1) John Campbell Live in Samoa
Say what you want about John Fellett, but he’s as adept at the counter-punch and exploiting an opportunity as anyone in television. So when TV3 dramatically dumped John Campbell a few weeks back, you can bet one of the first calls the broadcaster took was from a Sky exec, offering him the chance to watch the most public display of his former show’s power in the flesh. Campbell wasn’t a perfect fit with Sky’s mostly ex-jock rugby team. As our recap showed, Campbell’s a legit sports fan, but guys like Jeff Wilson and Justin Marshall are most adept at game analysis – “how will the All Blacks handle the heat?” – versus Campbell, who wanted to tell you what it all meant. Still, he elevated the broadcast, and delivered a beautiful pre-game package which captured the majesty of the moment brilliantly. / DG
2) One Burp to Rule Them All, One Burp to Bind Them
The relentless jive of Dancing With the Stars has slowed to a treacle-paced Viennese Waltz of late, particularly after the elimination of Pam Corkery and Mountain Warrior-gone-Twinkle-Toes Shane Cameron. Where are all the slip ups? The Rodney drops? The Jay Jay snake moves? It’s a tedious viewing experience to watch a bunch of beautiful people succeeding at a new skill, so my mind has started wandering towards everything but the dancing. Until, on Sunday night, when something amazing happened.
It was a burp that rocked the nation. A burp that awoke the imagination of millions. A call to arms type of burp. Could I be overstating the importance of this burp based on my growing apathy towards Dancing With the Stars? Almost certainly yes, but I’ll grab onto anything I can get. Whatever it means, it was a palpable, pungent moment that cut through the spray tans and the wigs to deliver us an uncut moment of pure humanity. Oh captain, my captain. / AC
3) Jack Tame replaces Mike Hosking
Both ZB and TVNZ have been promoting Jack Tame reasonably heavily these past few years, gradually moving him into prominent slots, as if he’s Mike’s heir apparent – just as Mike once was to the dear, departed Paul Holmes. These past couple of weeks it’s gotten a little too cold for the Hosk – he’s off somewhere holidaying. So the very fresh-faced Jack’s got the wheel of dad’s car for a couple of weeks. What’s he doing with the opportunity? Praising the NZRU for heading to Samoa, despite it being unjustifiable commercially. Talking about New Zealand needing to take the lead on climate change!

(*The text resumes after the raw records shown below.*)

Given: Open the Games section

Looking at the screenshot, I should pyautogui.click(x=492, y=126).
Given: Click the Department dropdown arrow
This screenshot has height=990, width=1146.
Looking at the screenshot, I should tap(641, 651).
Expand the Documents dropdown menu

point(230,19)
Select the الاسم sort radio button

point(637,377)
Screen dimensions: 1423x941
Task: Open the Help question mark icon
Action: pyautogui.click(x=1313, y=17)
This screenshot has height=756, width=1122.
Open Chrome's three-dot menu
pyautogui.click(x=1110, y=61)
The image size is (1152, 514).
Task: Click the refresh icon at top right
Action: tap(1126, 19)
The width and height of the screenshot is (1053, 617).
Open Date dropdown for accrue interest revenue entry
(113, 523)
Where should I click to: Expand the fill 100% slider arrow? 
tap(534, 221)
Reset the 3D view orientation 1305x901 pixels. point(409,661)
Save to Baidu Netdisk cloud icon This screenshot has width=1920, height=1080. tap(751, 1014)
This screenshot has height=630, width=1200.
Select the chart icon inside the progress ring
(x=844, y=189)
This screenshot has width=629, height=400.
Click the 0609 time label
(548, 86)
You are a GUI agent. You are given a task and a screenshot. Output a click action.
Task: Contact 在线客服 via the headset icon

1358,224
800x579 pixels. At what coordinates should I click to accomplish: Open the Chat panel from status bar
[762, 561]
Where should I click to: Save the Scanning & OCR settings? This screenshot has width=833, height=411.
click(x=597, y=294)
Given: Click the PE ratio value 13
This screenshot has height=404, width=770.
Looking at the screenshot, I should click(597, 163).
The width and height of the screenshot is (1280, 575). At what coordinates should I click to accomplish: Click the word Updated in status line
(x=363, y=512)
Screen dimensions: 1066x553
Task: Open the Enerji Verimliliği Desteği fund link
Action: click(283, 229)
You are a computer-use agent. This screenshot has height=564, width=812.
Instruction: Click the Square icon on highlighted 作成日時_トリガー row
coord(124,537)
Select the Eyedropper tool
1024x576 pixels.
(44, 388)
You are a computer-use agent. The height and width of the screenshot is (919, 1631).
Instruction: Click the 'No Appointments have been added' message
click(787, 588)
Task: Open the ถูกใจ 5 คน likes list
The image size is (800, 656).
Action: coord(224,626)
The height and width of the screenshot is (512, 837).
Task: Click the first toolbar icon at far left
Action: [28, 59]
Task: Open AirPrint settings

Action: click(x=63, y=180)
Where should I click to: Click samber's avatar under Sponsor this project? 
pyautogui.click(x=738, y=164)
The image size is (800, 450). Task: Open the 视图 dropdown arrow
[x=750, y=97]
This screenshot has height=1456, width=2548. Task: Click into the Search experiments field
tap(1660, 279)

These are not very Hosking positions. A friend suggested to me that Tame’s become Hosking’s understudy not because he’s considered the man most likely to replace him, but because he makes like his surname and represents no plausible threat to the king or his castle. I like the theory – through that lens, this otherwise mystifying substitution makes a whole lot more sense. / DG
4) Rawdon Christie and Paul Henry Trade Flubs
Look, breakfast television isn’t easy. You not only have to be awake well before dawn – you have to be on. Worse, you have to fill hours and hours every damn day. Anyone would have a hard time filling that gaping void without uttering some piece of casual vacancy or misogyny from time to time. All that said – Paul Henry and Rawdon Christie provide such a steady diet of it that this has to be more than a structural problem, and instead something they just get a kick out of. In recent times, Rawdon’s watched a beautiful, touching HIV awareness video, and come away with a single, nonsensical question in response: “Is he blind?” (click to watch the clip). Paul Henry, meanwhile, targeted the wrong journalist for a an angry rant, then did some more of his trademark sleazing on Maria Tutaia (click here to watch the clip). Again, it’s a tough job. But if Hilary Barry and Ali Pugh can make it through without being actively horrible, surely their male counterparts can too? / DG
5) Rhys Darby Over the X-Files Moon
This week has been full of X-Files revelations for me. First of all, I realised I don’t actually need to watch all 202 episodes to ‘get a vibe’ for the show. Secondly, David Duchovny has released an album and nobody seems to care. And thirdly, Rhys Darby has scored himself a role in the 2016 reboot. The six-part series will make first contact with the US in January next year, with ‘90s superstars Mulder and Scully returning as ageless as ever. Also joining Darby in the supporting cast will be Community’s Joel McHale, but little is known about his role yet:
Could “over the moon” be a clue? Will Darby be playing an alien moon man? I sure want to believe. / AC
Watch: Kiwi Living, Friday TV1 at 7.30pm – A new lifestyle show fronted by Miriama Kamo and Michael van de Elzen, covering everything from mushrooms to bike riding.
Binge: The X-Files on Lightbox – Rewatch the ‘90s classic and figure out where Rhys Darby will step in. We’d put money on the stretchy guy in the chimney.
Movie: Napoleon Dynamite, Saturday FOUR at 8.10pm – Are we ready to stop groaning at this movie and start laughing again? Nope? Still groaning? No tater tots for you.